» **Data section**
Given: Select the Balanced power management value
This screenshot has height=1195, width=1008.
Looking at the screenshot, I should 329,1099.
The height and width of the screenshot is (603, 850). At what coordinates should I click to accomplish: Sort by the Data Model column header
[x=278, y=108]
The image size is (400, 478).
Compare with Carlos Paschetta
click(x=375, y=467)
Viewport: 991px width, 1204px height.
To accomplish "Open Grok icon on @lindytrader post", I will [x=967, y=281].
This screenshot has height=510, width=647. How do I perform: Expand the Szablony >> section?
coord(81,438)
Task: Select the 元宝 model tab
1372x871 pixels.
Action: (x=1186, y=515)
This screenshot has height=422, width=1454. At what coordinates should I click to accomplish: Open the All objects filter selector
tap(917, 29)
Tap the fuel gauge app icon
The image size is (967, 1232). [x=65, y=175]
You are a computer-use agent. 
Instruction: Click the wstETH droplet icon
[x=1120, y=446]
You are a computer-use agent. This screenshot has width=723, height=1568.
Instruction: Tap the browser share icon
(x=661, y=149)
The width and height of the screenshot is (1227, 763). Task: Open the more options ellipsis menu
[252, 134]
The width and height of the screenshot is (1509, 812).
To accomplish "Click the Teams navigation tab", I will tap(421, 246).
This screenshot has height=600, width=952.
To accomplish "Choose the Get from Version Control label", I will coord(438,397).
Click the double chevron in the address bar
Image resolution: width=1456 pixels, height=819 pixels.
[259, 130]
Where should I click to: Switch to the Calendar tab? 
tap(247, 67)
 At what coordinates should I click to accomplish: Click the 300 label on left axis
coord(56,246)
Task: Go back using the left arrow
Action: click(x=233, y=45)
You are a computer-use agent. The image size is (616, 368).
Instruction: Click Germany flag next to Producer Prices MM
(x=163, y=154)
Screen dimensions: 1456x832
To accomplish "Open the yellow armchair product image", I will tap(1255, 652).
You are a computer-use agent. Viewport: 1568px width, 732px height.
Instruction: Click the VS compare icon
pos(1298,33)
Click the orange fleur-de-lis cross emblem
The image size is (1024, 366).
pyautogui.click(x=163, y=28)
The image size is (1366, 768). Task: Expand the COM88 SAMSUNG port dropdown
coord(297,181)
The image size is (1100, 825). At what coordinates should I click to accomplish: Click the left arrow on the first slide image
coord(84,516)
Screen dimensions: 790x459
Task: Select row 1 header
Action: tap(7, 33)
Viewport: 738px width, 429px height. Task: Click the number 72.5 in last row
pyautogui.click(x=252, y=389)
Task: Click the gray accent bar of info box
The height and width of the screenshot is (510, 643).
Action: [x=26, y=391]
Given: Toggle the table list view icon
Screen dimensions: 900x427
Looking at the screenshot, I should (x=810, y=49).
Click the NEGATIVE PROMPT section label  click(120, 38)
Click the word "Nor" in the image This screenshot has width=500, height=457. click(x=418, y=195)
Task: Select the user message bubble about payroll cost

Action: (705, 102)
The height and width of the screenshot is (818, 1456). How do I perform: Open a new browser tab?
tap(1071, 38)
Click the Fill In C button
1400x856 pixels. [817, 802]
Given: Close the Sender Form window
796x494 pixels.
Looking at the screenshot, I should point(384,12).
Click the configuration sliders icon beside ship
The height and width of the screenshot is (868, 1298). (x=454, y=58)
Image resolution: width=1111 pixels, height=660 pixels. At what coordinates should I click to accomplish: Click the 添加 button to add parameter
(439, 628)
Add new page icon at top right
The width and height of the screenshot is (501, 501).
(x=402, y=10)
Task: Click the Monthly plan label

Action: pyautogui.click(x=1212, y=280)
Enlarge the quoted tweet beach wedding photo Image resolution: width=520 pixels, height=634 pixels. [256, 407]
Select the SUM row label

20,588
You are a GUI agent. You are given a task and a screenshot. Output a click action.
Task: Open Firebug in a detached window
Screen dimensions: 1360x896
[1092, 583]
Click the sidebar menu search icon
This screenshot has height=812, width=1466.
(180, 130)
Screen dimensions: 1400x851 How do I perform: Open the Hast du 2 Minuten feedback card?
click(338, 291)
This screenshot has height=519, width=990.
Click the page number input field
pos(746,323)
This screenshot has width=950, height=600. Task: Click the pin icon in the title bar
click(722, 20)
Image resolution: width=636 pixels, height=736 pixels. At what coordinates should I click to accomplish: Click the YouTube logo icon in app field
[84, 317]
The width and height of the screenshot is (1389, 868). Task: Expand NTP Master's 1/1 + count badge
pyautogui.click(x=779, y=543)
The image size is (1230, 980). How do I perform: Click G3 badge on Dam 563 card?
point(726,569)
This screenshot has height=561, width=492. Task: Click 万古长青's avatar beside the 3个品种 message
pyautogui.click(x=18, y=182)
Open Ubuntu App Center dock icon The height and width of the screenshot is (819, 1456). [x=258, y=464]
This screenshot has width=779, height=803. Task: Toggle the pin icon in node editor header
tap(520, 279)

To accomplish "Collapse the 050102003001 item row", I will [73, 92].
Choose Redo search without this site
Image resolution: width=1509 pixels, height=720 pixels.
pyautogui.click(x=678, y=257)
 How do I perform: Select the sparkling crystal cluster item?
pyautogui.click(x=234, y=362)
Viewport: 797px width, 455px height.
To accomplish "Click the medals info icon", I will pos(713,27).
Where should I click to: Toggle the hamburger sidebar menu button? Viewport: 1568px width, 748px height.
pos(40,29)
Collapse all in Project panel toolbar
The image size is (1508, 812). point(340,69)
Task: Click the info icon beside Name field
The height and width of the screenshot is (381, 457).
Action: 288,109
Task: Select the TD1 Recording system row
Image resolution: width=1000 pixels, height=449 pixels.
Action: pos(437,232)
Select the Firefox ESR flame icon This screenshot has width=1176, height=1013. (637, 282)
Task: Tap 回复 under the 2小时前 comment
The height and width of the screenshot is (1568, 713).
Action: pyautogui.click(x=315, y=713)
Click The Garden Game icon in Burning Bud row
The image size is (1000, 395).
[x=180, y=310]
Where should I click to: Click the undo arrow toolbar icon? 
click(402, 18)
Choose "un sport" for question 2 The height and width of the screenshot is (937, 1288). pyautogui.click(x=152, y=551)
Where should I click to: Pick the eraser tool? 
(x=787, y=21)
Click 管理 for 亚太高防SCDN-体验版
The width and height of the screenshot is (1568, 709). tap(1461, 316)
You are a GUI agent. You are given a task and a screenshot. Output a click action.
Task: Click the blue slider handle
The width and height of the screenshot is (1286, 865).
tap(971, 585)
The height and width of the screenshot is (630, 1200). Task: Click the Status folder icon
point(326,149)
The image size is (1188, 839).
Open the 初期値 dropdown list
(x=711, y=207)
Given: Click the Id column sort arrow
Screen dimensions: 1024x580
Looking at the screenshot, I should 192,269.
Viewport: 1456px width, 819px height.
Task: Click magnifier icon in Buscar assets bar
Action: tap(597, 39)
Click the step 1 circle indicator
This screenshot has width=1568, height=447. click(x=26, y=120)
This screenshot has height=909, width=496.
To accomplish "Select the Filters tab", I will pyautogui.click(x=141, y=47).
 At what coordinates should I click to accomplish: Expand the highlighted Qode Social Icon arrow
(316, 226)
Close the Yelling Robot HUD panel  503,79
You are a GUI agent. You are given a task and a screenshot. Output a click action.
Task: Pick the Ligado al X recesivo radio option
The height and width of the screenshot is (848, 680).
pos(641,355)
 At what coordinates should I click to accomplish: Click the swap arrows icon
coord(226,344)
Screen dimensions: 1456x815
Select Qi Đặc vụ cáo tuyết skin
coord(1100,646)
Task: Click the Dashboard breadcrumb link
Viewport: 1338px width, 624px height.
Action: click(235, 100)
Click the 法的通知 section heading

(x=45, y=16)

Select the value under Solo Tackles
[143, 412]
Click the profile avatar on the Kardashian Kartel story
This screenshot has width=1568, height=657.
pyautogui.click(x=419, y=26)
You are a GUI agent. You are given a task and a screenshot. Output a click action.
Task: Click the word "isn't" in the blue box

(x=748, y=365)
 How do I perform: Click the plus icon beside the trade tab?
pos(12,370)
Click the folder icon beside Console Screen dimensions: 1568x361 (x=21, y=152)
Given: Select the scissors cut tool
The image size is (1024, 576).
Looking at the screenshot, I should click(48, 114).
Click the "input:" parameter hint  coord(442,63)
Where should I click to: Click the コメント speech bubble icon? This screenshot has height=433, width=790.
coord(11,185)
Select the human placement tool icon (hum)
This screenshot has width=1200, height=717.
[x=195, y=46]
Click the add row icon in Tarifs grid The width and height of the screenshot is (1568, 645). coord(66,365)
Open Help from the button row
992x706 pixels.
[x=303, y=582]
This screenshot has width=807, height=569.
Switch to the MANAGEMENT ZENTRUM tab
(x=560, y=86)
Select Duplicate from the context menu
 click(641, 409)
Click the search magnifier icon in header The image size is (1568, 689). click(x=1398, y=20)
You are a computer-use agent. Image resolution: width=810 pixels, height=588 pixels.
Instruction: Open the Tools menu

» **What to do**
Pick every line from the listing holding the string "Close", and copy it.

» **Solved exercise**
Given: Close the Sender Form window
Close the Yelling Robot HUD panel  503,79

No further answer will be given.